Wallin’s argument focused on a previous vote and approval by the UWC to set the minimum elevation at 3,765 feet.
“How can we make any plans or strategy when the ISC keeps moving the mark,” Wallin said.
“The ISC will not give a minimum pool level – that is off the table,” Murphy said. “The ISC makes the UWC’s decision to mark 3,765 feet as a minimum pool level invalid.”
Wallin said that the 3,765 foot elevation mark would be the maximum that the ENRWA could draw down the lake for drinking water.
“That elevation protects us by leaving a pool of five foot above the old spillway,” Wallin said. “At that level we can maintain the fish habitat and continue recreational use.”
The data proposed by Gates showed yield percentages and flows for water taken out of the reservoir to an elevation of 3,741feet.
The elevation of Ute Lake with the spillway is 3,787 feet and the flood stage is 3,806 feet.
Wallin said that the current elevation of the lake is 3,783 feet, which equals 187,000 acre feet of water.
An acre-foot of water is equal to 325,851 gallons of water, the pool level of 3,765 feet would amount to 130,000 acre feet of water being available.
If the mark is lowered to the 3,741 feet, the lake elevation would drop by 42 feet and leave 50,000 acre-feet in the lake, Wallin said.
“At that elevation we would no longer be calling it Ute Lake.
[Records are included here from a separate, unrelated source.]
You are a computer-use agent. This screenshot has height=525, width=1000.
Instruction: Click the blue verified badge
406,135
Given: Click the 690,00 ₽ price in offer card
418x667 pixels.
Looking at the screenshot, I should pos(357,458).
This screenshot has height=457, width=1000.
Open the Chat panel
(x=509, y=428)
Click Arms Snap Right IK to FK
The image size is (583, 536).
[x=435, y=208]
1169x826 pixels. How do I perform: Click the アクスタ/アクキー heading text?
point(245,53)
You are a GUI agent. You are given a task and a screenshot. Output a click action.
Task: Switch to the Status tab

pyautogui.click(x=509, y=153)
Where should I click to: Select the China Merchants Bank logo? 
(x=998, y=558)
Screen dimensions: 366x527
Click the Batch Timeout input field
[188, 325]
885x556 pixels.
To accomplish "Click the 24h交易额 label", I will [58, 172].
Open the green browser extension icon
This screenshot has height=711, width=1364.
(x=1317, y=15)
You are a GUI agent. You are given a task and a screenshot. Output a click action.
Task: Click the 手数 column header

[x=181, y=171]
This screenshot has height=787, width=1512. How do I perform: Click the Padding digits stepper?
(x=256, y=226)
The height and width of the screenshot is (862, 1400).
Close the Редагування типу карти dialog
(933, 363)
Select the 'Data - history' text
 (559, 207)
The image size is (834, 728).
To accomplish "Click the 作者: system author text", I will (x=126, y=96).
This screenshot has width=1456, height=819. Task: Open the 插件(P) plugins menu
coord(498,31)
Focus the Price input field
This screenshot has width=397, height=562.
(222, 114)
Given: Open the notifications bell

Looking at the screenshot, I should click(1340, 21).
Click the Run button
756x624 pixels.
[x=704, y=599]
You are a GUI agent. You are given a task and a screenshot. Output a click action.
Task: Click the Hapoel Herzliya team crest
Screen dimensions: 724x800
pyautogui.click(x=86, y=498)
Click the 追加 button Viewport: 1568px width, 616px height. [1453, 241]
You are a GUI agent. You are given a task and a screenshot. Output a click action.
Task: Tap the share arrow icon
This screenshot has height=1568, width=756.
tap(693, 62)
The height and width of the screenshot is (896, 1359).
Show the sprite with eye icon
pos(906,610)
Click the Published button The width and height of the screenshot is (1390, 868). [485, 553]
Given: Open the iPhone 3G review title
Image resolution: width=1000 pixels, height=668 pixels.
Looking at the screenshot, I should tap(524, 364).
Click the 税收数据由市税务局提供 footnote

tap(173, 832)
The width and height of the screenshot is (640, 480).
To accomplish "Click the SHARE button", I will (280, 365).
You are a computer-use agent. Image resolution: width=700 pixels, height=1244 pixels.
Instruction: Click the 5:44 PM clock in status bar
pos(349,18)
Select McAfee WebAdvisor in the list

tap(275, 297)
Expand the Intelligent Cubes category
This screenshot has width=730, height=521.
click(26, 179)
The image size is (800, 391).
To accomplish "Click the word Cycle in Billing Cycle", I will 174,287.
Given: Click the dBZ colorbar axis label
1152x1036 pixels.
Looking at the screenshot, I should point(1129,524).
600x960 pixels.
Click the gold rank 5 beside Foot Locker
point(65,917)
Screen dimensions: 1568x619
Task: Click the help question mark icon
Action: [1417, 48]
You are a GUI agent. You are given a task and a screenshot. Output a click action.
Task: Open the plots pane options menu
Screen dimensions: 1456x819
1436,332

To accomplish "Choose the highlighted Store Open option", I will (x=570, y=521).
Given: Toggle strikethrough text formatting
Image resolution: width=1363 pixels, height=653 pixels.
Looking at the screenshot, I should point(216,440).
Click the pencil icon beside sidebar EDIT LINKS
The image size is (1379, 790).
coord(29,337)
We would call it Ute Ponds,” Wallin said.
Wallin said that a previous study showed that a minimum pool level of 3,765 feet would provide the requested 24,000 acre feet of water 93 years over a 100-year time span.
Gates disagreed with Wallin’s assessment and said that demand had not been taken into consideration.
Wallin requested Gates recalculate his numbers using the suggested 3,765 mark and present that data to the UWC at their next meeting in Clovis, which was unscheduled at press time.